A subtler problem is the interaction between AMM data and Supplemental Type Certificate (STC) modifications. An aircraft modified with an STC for a Garmin G1000 avionics retrofit, for example, is maintained per the AMM for all systems not modified by the STC, and per the STC Instructions for Continued Airworthiness for the STC-modified systems. Where the STC-ICA supersedes an AMM chapter, the AMM task card for that chapter is no longer applicable. Maintenance organizations that fail to manage the AMM/STC boundary correctly may perform maintenance against superseded AMM data for systems that are now governed by the STC-ICA — a finding under both EASA Part-145 145.A.45 and FAA §43.13.
How Aviatize Handles This
Aviatize's maintenance control module maintains an aircraft-level document register that tracks the active AMM revision alongside every STC-ICA that applies to the airframe. When a manufacturer issues an AMM revision, the system flags the aircraft records affected, identifies which AMP task cards reference the revised chapters, and generates a documentation update task for the maintenance control team — ensuring that the organization is aware of revision currency obligations before a maintenance event, not after. For organizations with electronic AMM subscriptions, the platform can accept AMM revision status data via structured import.

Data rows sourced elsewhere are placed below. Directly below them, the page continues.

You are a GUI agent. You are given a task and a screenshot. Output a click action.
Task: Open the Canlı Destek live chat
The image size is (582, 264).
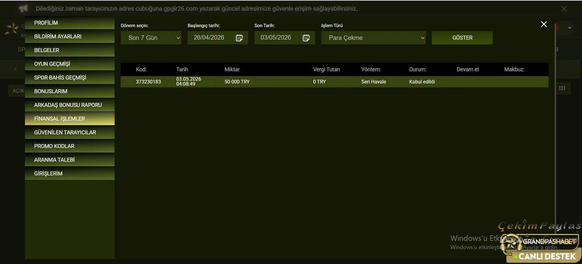(544, 256)
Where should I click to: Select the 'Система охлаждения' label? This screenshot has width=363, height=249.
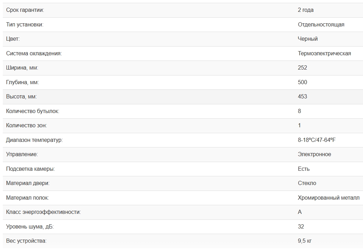pos(34,53)

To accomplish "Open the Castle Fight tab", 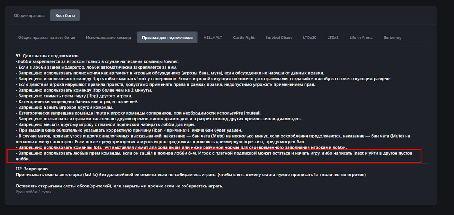I will click(x=244, y=38).
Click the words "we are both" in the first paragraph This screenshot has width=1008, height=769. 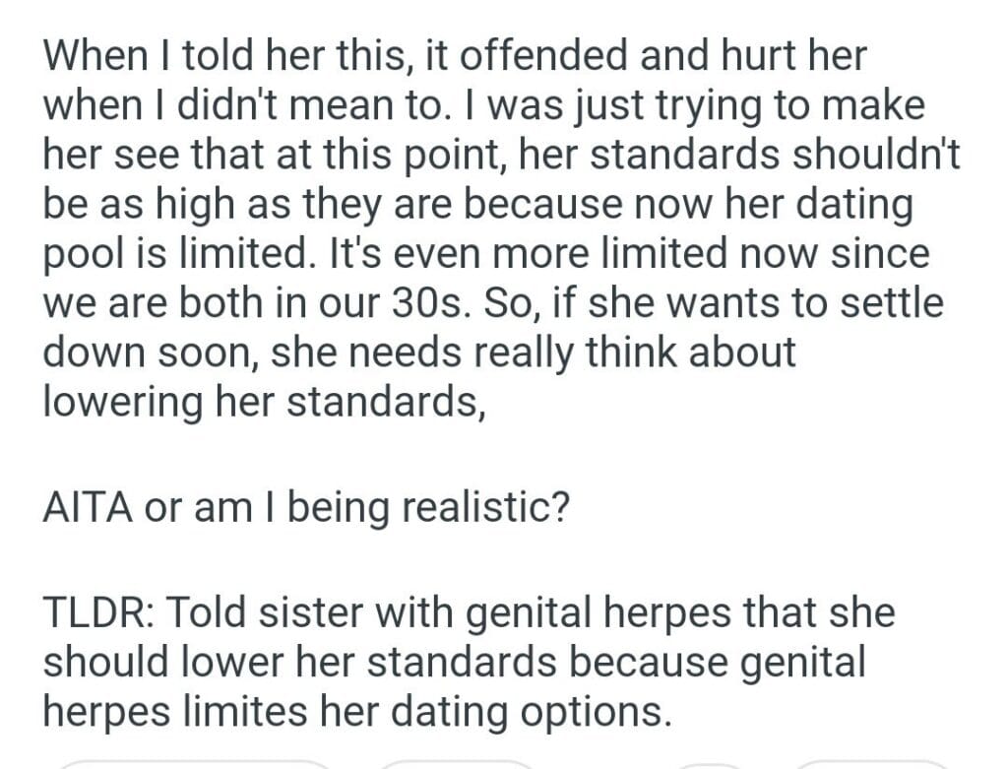point(148,303)
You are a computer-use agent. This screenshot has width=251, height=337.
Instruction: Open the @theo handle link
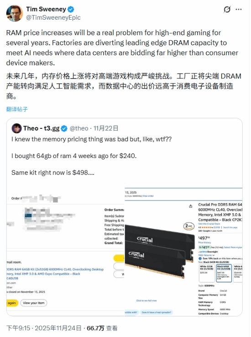coord(79,128)
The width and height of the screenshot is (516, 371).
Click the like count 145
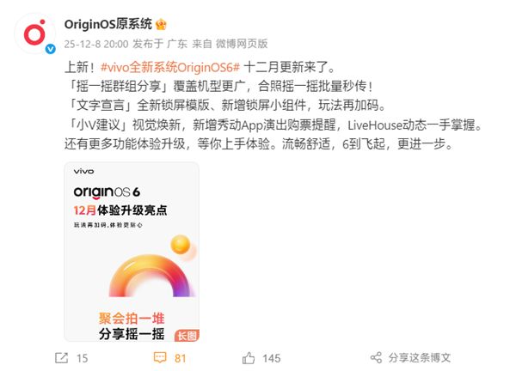point(272,358)
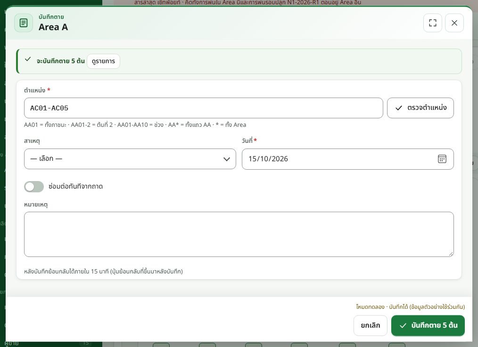Close the บันทึกตาย dialog
478x347 pixels.
[x=454, y=23]
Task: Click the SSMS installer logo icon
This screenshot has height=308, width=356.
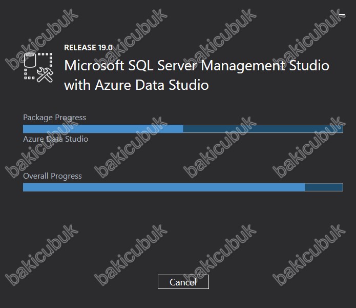Action: pyautogui.click(x=38, y=67)
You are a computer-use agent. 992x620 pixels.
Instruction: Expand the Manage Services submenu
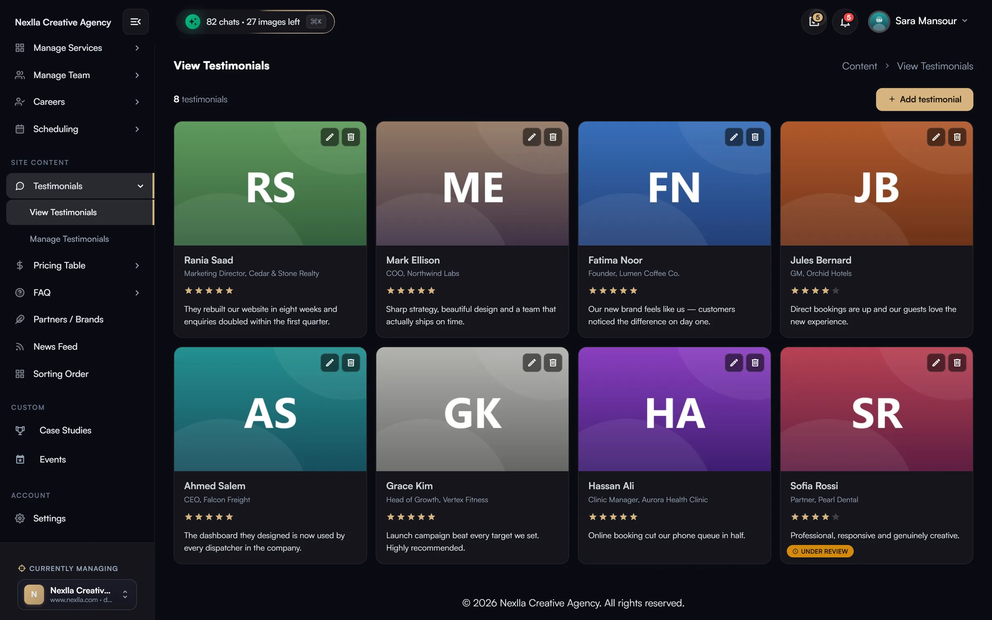coord(77,48)
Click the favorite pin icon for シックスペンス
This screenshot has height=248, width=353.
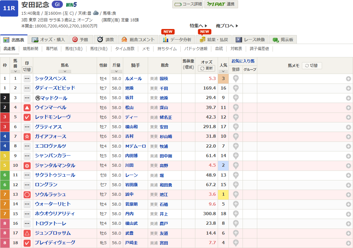pyautogui.click(x=236, y=78)
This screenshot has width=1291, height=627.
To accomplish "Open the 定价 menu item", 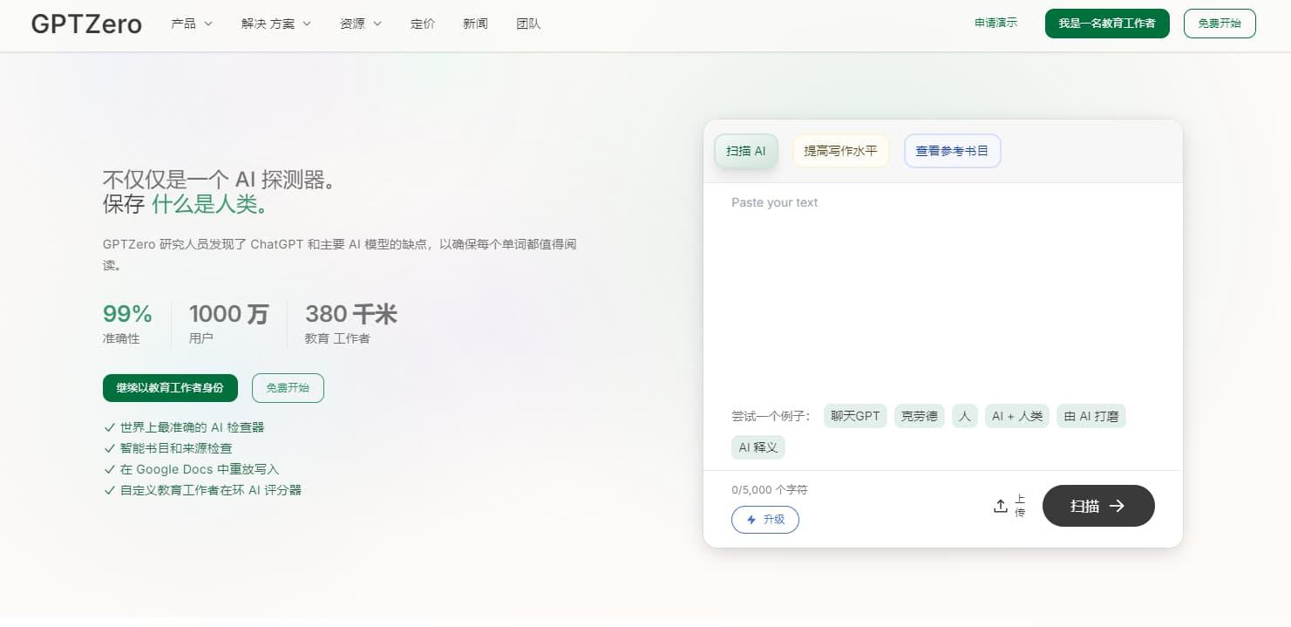I will point(423,24).
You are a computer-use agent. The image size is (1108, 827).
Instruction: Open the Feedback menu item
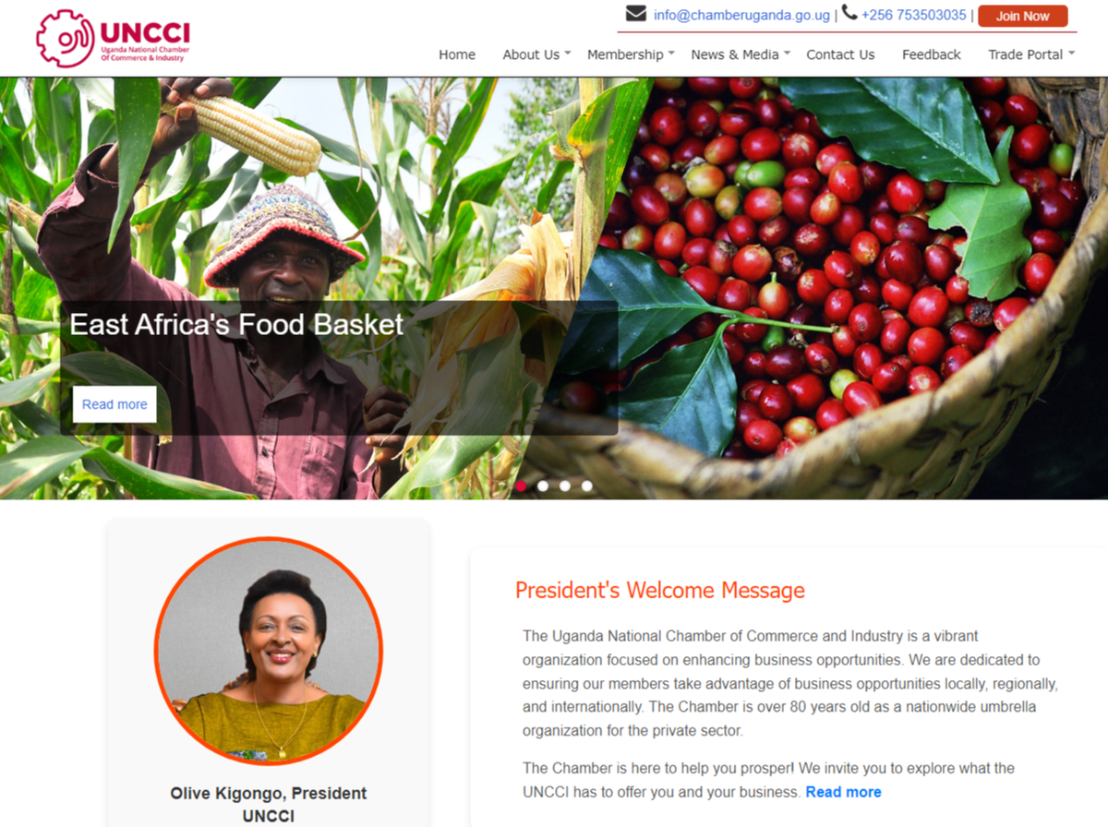click(x=932, y=54)
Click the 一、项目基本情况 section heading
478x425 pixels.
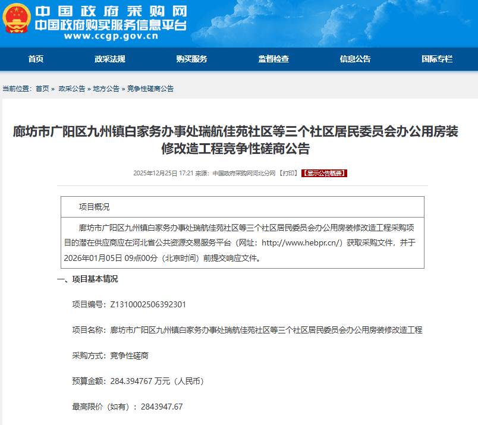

In maintenance execution, AMM task cards are attached directly to work orders. The task card reference — including ATA chapter, section, and revision status — is captured in the work order record at the time of task assignment, creating the audit evidence that the correct revision was in use. When a technician opens a work order for a scheduled inspection task, the platform presents the AMM task reference for that task as specified in the Approved Maintenance Programme, with a timestamp confirming the revision status at task assignment. For STC-modified aircraft, the document register clearly flags which systems are governed by STC-ICA rather than AMM, preventing inadvertent application of superseded AMM procedures to STC-modified systems.